**Directive**
Substitute "symbol" for "icon" throughout the records below and reproduce them with nothing else altered.
++++
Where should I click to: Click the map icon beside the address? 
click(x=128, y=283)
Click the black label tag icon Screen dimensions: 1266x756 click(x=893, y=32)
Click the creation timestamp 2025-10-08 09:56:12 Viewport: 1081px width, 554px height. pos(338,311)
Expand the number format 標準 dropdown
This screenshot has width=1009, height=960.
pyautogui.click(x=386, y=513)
++++
**Finished answer**
Where should I click to: Click the map symbol beside the address? 
click(x=128, y=283)
Click the black label tag symbol Screen dimensions: 1266x756 click(x=893, y=32)
Click the creation timestamp 2025-10-08 09:56:12 Viewport: 1081px width, 554px height. pos(338,311)
Expand the number format 標準 dropdown
This screenshot has width=1009, height=960.
pyautogui.click(x=386, y=513)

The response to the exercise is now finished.